§ To be done
a) In the compiler excerpt, what does the writer say cannot be implemented in LLVM using its IR alone?
b) Transcribe the compiler excerpt between "This means we" and "that is necessary.", inclusive.

§ Excerpt provided
________________________

No matter what, this will require deep compiler support to implement. Even without the example you give, these construct fundamentally violate the rules the optimizer uses: they are by definition no-ops for execution of the program!

This means we will have to work to build up specific an dedicated infrastructure in the compiler to model these as having special semantics. That exact infrastructure can provide whatever optimization barriers are necessary to get the desired behavior. For example, the code generation I suggest above for x86 cannot be implemented in LLVM using its IR alone (I've actually tried). We'll have to model this both in the IR and even in the code generator specially in order to produce the kind of specific pattern that is necessary.

But there is also the question of what burden do we want to place on the user of these intrinsics vs. what performance hit we're willing to accept due to optimization barriers. I could imagine two approaches here:

1. It is the programmers responsibility to correctly protect any predicates that their application is sensitive to. As a consequence, if the `a>5` predicate is sensitive for the application, so must the `a>7` predicate be, and it is the programmers responsibility to protect both of them. This allows the implementation to have the minimal set of optimization barriers, but may make it difficult for programmers to use correctly.

________________________

§ Material provided
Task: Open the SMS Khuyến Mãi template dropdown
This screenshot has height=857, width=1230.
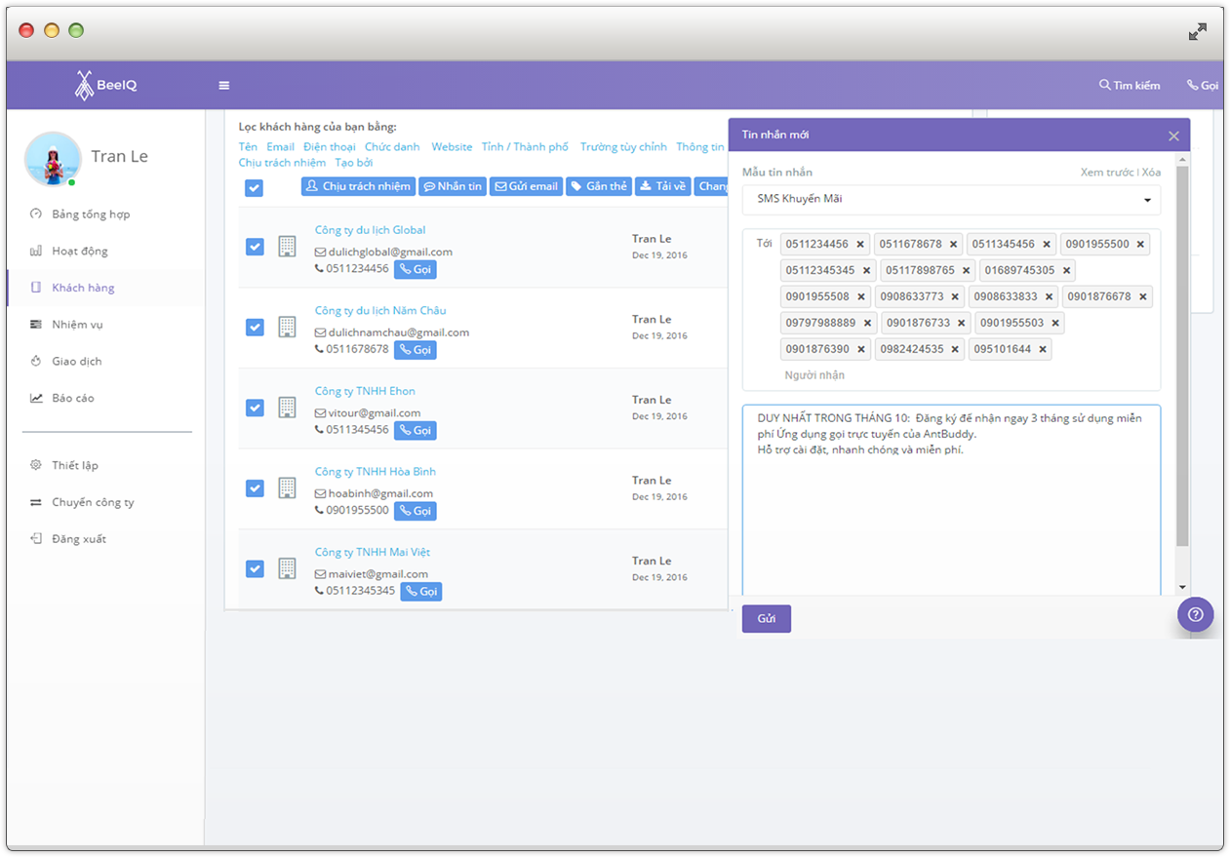Action: [x=951, y=200]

________________________

§ Full answers
a) The code generation the writer suggested for x86.

b)
This means we will have to work to build up specific an dedicated infrastructure in the compiler to model these as having special semantics. That exact infrastructure can provide whatever optimization barriers are necessary to get the desired behavior. For example, the code generation I suggest above for x86 cannot be implemented in LLVM using its IR alone (I've actually tried). We'll have to model this both in the IR and even in the code generator specially in order to produce the kind of specific pattern that is necessary.